It's been a busy, busy week for musically inclined friends of the Bastard:
Last night, the Star of the County Bronx, Mary Courtney, had a release party at An Beal Bocht for her new single, a heartrending rendition of transportation song Sky and Sea. As always, Mary provided a lovely night of ballads, both traditional and new (check out The Sky Belongs to Dreamers, a paean to the martyred Mychal Judge, in which she plaintively sings, "What's that sound I'm hearing? Ring the bells of freedom, louder than the drums of war"). Even when singing about melancholy, or even tragic subject matter, the clear, sweetness of Mary's voice serves to interject a note of hope, a conviction that love, beauty, and humanity will eventually win out over cruelty, hate, and tyranny. Joining Mary were fiddle virtuosa Bernadette Fee , a bodhran player whose name I didn't catch (and I wasn't even drunk last night), and a Japanese harmonica wizard named "Ari" (I didn't get his last name) who brought down the house with a delta blues number which morphed into an Irish reel- I'll ask Mary if he plays any local gigs, because I sure would love to be able to do him the justice of writing a real profile.

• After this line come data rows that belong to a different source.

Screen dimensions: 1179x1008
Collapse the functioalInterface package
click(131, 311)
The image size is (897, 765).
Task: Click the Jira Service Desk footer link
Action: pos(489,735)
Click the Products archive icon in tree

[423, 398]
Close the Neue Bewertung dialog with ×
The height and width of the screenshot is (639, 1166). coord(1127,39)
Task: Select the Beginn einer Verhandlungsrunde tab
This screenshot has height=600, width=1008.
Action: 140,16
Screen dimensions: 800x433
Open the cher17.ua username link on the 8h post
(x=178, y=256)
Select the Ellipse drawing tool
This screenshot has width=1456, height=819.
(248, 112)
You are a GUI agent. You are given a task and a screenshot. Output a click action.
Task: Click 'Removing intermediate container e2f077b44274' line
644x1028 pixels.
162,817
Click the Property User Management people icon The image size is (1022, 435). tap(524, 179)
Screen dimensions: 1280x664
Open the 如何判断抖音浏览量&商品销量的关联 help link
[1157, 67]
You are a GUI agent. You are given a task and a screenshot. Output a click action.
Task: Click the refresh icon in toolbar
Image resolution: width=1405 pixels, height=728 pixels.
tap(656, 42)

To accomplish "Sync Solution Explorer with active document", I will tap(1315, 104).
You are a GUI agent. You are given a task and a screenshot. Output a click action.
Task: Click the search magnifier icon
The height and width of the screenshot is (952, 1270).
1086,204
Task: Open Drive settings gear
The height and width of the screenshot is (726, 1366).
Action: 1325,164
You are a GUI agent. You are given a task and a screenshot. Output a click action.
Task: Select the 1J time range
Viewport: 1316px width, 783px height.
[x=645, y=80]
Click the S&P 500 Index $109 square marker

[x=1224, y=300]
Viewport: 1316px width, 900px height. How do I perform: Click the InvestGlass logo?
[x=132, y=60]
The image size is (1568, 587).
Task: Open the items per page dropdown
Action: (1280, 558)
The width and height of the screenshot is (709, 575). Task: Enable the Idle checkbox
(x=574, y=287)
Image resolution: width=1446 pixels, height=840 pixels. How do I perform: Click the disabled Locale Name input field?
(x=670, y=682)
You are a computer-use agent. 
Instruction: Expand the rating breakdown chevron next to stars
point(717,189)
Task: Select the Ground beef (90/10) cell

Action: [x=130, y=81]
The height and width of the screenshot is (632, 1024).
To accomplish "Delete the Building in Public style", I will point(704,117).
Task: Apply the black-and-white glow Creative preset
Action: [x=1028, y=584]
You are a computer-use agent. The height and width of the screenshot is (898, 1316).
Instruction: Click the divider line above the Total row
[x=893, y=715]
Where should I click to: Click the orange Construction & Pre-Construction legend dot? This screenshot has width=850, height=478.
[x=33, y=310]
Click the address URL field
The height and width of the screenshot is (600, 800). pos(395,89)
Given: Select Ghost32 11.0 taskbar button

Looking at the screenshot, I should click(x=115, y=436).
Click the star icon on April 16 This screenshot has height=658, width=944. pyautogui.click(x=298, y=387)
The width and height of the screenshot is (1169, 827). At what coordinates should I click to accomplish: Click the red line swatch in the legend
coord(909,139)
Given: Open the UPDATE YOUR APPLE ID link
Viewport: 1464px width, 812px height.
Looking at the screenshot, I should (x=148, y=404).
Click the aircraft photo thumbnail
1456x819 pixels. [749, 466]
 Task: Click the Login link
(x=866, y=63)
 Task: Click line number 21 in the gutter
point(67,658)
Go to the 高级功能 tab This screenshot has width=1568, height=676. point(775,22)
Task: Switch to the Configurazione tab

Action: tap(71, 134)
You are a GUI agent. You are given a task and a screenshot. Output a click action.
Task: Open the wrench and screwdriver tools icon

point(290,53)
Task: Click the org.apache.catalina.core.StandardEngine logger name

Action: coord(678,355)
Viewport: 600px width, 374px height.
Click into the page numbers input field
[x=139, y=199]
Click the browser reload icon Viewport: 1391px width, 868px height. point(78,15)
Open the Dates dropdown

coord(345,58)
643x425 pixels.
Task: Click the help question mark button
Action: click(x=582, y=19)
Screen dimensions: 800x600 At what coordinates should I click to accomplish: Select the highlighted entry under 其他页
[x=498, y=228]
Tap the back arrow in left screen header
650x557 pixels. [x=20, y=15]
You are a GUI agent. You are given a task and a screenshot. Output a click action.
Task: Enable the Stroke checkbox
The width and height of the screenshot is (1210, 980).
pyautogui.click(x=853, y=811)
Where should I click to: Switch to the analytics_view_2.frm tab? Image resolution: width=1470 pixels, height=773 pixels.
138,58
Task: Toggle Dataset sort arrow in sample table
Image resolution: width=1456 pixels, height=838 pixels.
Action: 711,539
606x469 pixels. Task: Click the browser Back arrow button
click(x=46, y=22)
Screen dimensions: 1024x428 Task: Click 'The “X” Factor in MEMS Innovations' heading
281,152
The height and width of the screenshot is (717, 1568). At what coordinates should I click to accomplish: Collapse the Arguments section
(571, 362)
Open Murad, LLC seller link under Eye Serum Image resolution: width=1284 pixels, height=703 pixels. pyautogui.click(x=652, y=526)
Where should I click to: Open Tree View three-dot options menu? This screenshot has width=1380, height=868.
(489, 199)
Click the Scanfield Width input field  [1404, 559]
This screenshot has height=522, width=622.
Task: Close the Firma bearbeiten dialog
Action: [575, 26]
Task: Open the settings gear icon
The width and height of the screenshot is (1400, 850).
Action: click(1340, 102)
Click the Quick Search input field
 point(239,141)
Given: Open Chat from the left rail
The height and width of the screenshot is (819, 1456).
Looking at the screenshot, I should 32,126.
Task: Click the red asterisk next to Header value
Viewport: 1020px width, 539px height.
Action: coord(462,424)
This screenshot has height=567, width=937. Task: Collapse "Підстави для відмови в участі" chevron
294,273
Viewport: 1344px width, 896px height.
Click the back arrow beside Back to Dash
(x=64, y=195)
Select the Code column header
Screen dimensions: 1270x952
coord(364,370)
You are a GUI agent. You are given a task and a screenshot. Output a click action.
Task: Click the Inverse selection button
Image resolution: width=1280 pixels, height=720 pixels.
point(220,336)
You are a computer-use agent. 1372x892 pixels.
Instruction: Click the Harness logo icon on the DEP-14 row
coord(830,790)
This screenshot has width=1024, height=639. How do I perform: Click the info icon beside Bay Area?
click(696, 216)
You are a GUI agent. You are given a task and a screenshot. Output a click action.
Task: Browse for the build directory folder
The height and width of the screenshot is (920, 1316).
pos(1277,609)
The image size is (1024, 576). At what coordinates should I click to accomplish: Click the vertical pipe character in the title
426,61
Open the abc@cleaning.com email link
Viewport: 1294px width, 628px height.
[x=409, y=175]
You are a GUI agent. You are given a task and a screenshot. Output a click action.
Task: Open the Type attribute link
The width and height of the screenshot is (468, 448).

My great and good friend Jim Keyes released an album of historic music. This pressing is so new, it's not even up on his website. I forget the name of the disc (I have an unpackaged, unlabeled advance copy- Jim rushed the production before playing a big gig at a local historical site last weekend), but I suggested the title A Child's Garden of Murder Ballads- most of Jim's gigs are family events, and Jim was a little perplexed when five and six year olds in his audience would sing along to such gruesome songs as The Ballad of Binorrie and Matty Groves (featured in the linked video clip). I'll post an update as soon as information about the new disc is posted on the web.